The main instigator of this anti-Meredith campaign is Amy (Rachel McAdams), Everett’s youngest sister, a very angry young woman who has met Meredith before. Only his laid-back brother Ben (Luke Williams) seems to have any sympathy for the unwelcome guest – perhaps too much, as it turns out.
The situation becomes almost unbearable for Meredith, so she calls for reinforcements. She asks her sister Julie (Claire Danes) to come to her aid. After Julie arrives, romantic complications develop rather quickly. Actually, much too quickly to be believable. In one scene, Julie and Everett carry on a totally unconvincing conversation about a totem pole while walking together searching for Meredith. This little talk is supposed to clue us in on their strong attraction to each other, but I sensed no chemistry between the usually fine actors playing these two characters.

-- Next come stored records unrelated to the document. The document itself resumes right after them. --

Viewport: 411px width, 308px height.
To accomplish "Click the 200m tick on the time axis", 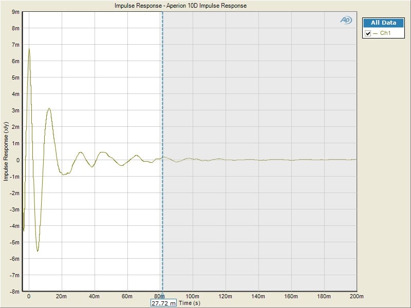I will (356, 296).
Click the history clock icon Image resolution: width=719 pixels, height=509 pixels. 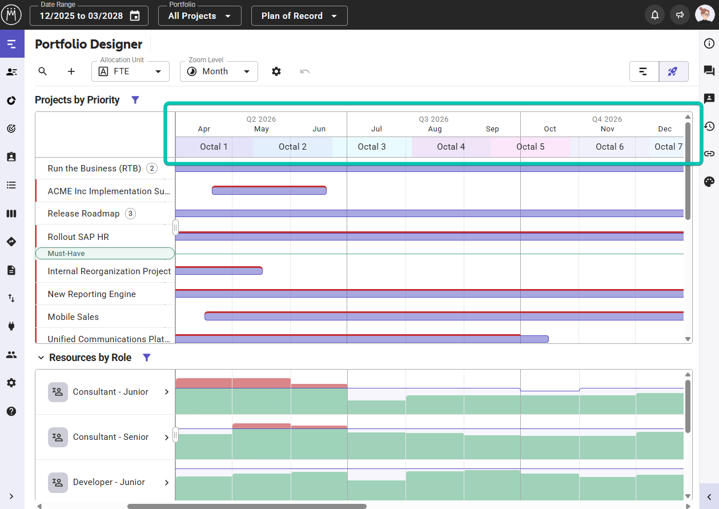point(709,126)
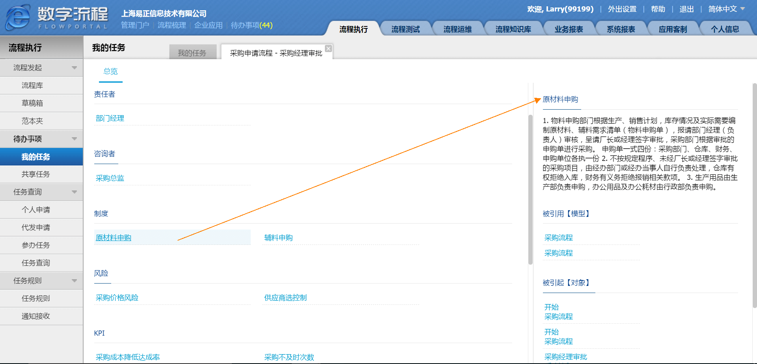
Task: Select 共享任务 in the sidebar
Action: pyautogui.click(x=35, y=174)
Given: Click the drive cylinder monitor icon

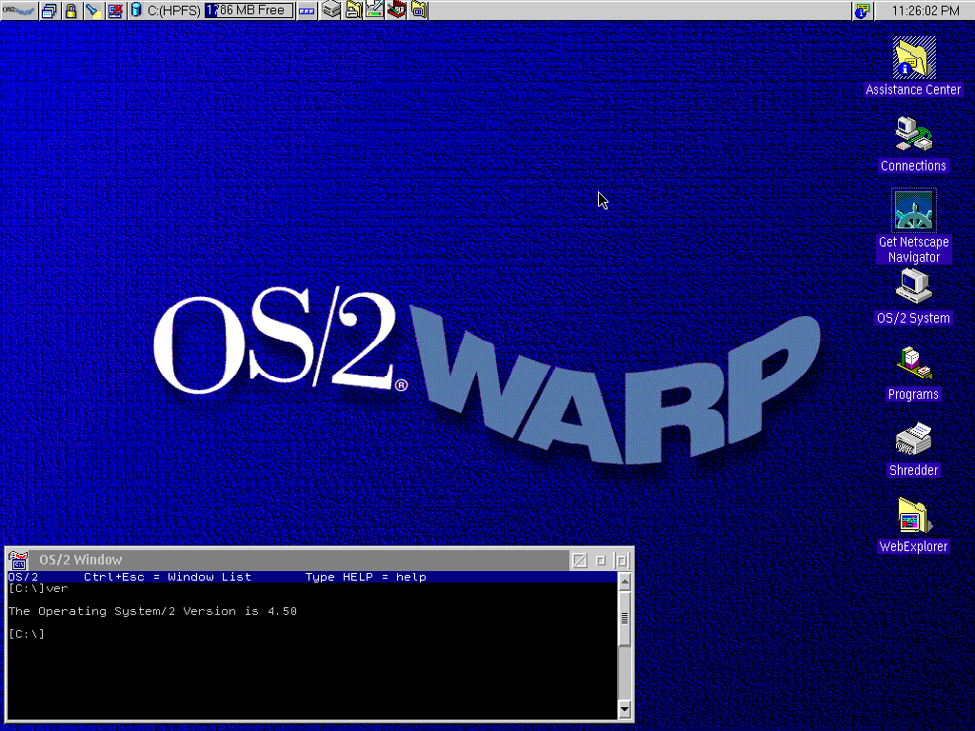Looking at the screenshot, I should (x=136, y=10).
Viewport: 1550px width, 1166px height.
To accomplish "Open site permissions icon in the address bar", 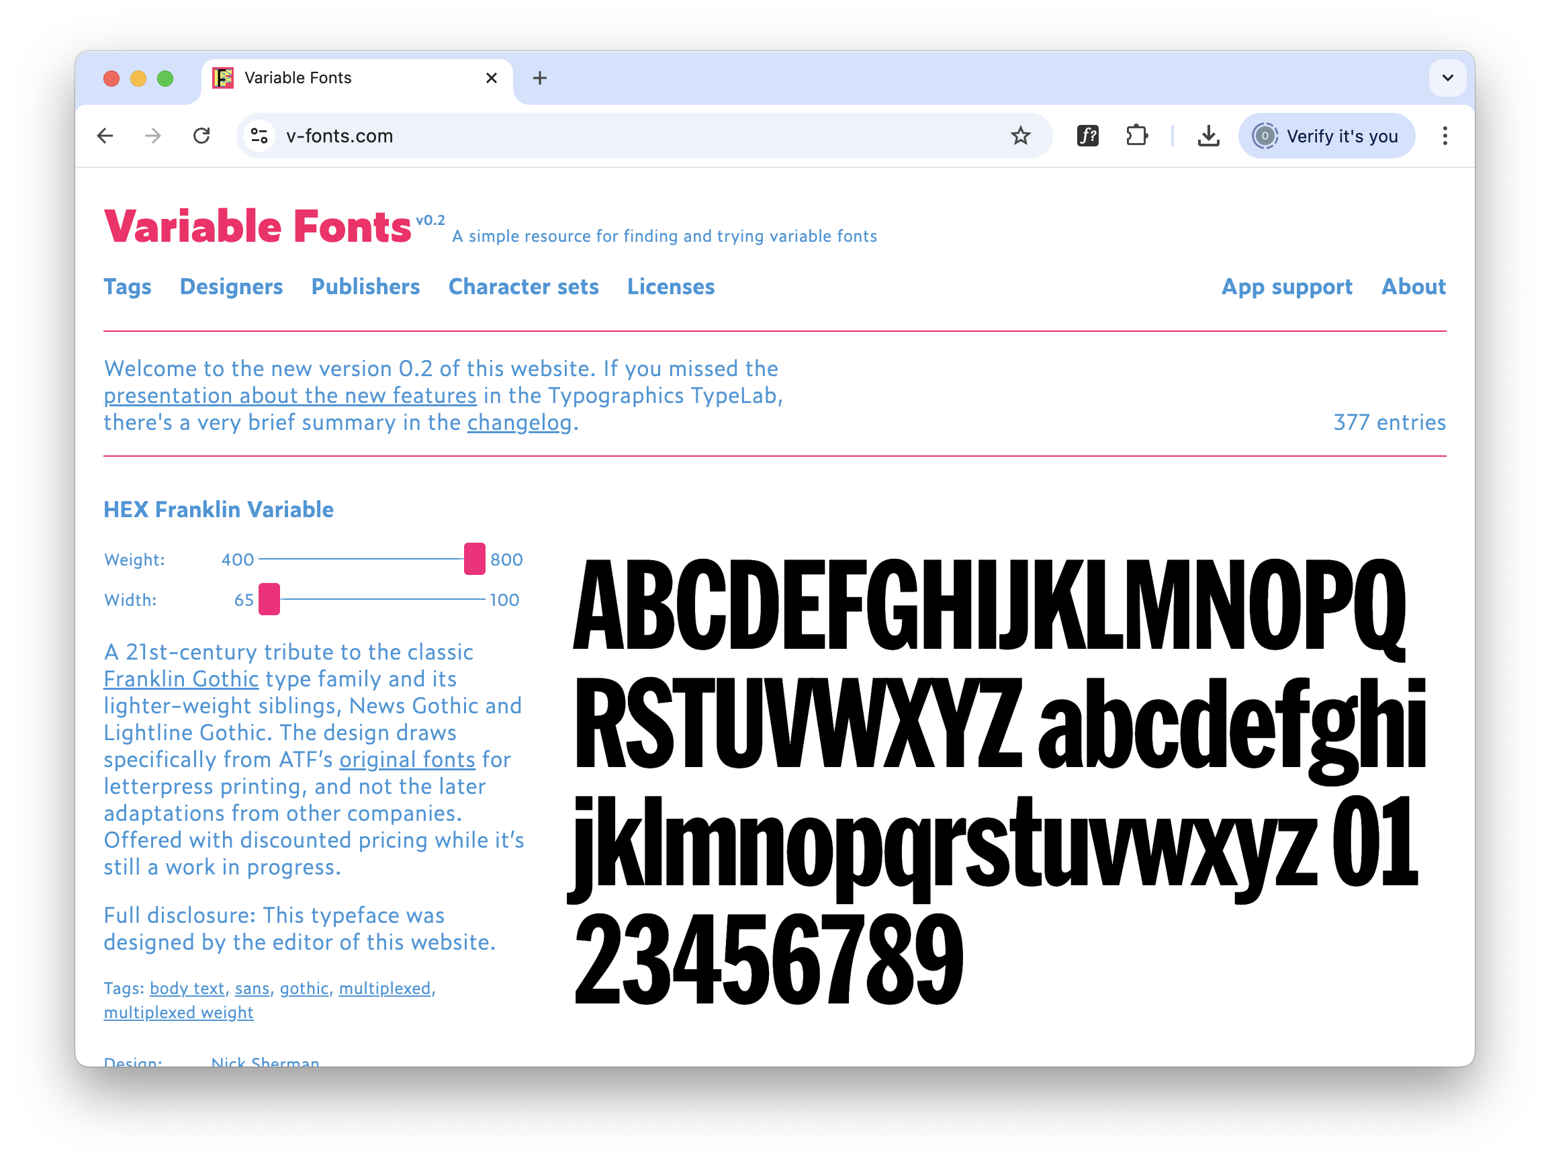I will (259, 136).
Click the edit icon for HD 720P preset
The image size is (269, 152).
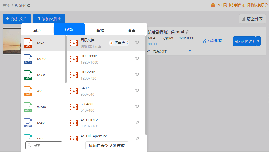point(137,75)
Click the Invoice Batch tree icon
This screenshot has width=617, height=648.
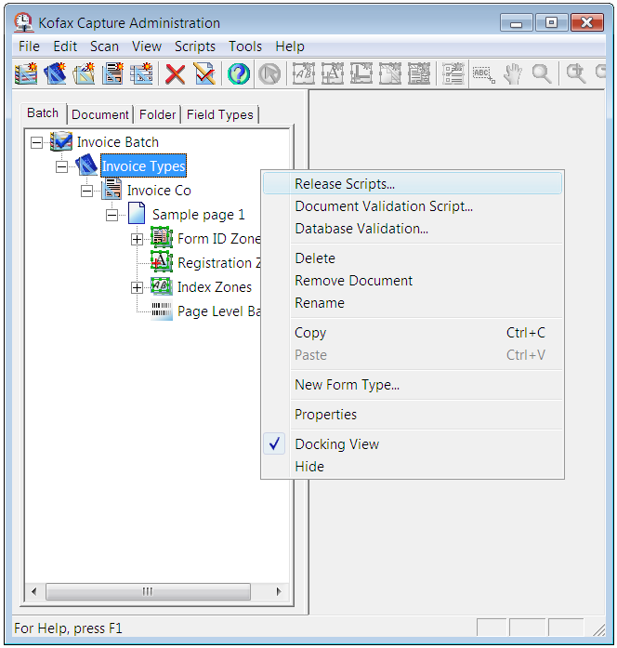(61, 142)
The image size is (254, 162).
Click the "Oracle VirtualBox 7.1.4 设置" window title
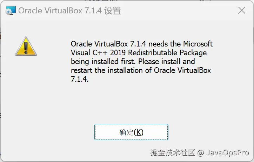[x=69, y=11]
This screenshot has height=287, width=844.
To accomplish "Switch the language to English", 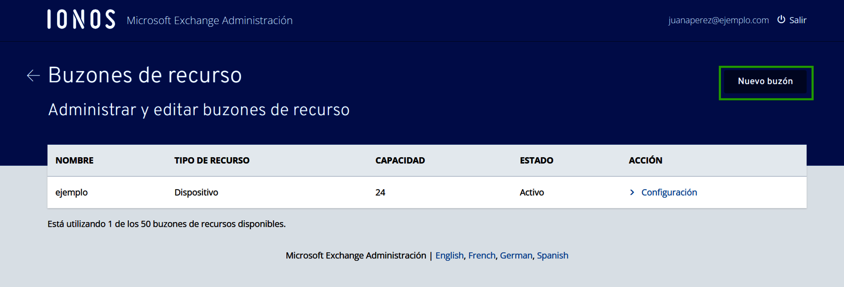I will (449, 255).

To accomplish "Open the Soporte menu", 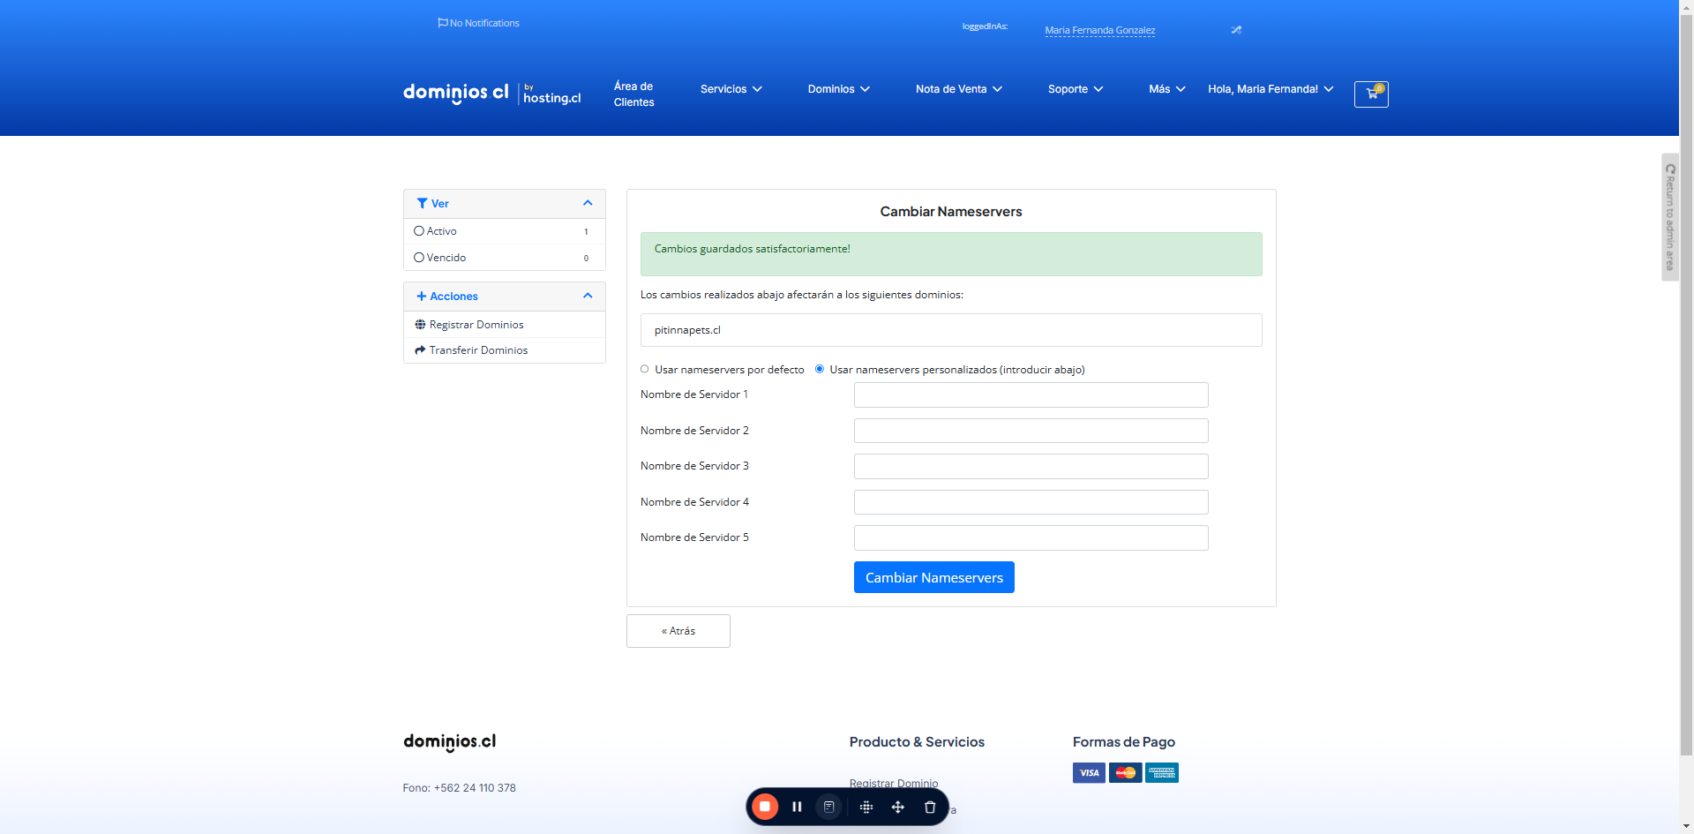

Writer/director Thomas Bezucha (Big Eden) turns The Family Stone into a combined tearjerker/slapstick comedy with only limited success. The serious illness of one character casts a pall over the holiday get-together, and the film’s silly pratfalls failed to cheer me up. However, I loved the tenderness expressed between Diane Keaton’s character and her husband (Craig T. Nelson) in their few scenes together. Luke Wilson also impressed me with his appealing, sensitive performance. He plays the most sympathetic character in this large ensemble cast. And, while doing an excellent job in a very difficult role, Sarah Jessica Parker comes across so annoying I almost sided with the Stones in their judgment about Meredith -- which probably proves that Parker deserves her recent Golden Globe nomination for this performance.
Although The Family Stone can’t match Home for the Holidays and Stuart Saves His Family in their entertaining presentation of similar themes, it serves as another reminder to be more tolerant of each other, and that’s an appropriate message for the holidays -- or for any time of the year.
(Released by Fox 2000 Pictures and rated “PG-13” for some sexual content including dialogue and drug references.)